Основная вина за трагические последствия форсирования модернизации «кочевых» регионов лежит на местных властях, ошибочные действия которых, вкупе с неблагоприятными внешними условиями, сложившимися в начале 1930-х гг. (неурожай, джут и пр.), привели к трагедии. Причиной ошибок, во-первых, было отсутствие разумного планирования, усугублявшегося постоянным недостатком знаний о кочевниках. Программа модернизации «кочевых» регионов изначально была утопичной – о ее нереалистичности говорит то, что всех кочевников планировалось перевести на оседлость за один-два года (разумеется, без людских и материальных потерь) – и это после тысячелетий кочевания! Р. Киндлер считает, что большевики специально довели процесс модернизации «кочевых» регионов до кризиса. По нашему мнению, кризис был вызван не по «злому умыслу», а из-за спешки, самоуверенности, невнимания к доводам оппонентов. Именно это чаще всего бывает причиной неудач многих реформ и проектов во всех странах мира (такое явление описывает известный «закон», именуемый «Бритва Хэнлона»1513). Кроме того, модернизация «кочевых» территорий была основана на потребительском отношении к природе (в частности, власти игнорировали предупреждения о недопустимости распашки степи). В СССР превалировала слепая вера в силу человека и созданной им техники, в их «победу над природой» (ведь фактически борьба с кочевой цивилизацией «в советском варианте» – это борьба с самой природой).

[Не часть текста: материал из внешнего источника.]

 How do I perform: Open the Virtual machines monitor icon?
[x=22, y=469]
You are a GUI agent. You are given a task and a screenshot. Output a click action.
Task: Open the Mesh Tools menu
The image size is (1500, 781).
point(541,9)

Во-вторых, если центральные власти пытались ускорить процесс модернизации, то местные – еще и слишком усердствовали в реализации этой программы. Известно, что форсирование, штурмовщина – это типичный советский метод работы, и местные руководители почти всегда стремились «перевыполнить план». Власти торопились осуществить обоседление и коллективизацию любой ценой и как можно быстрее, при этом отбрасывая вдумчивый, научный подход. Они не хотели проводить апробацию своих идей, тратя на это годы или даже десятилетия.
Не умаляя трагических последствий обоседления и коллективизации кочевников, в то же время следует отметить, что голод и смерть людей не были запланированы ни центральными, ни местными властями СССР. После поступления информации о голоде кочевникам была оказана существенная продовольственная и иная помощь.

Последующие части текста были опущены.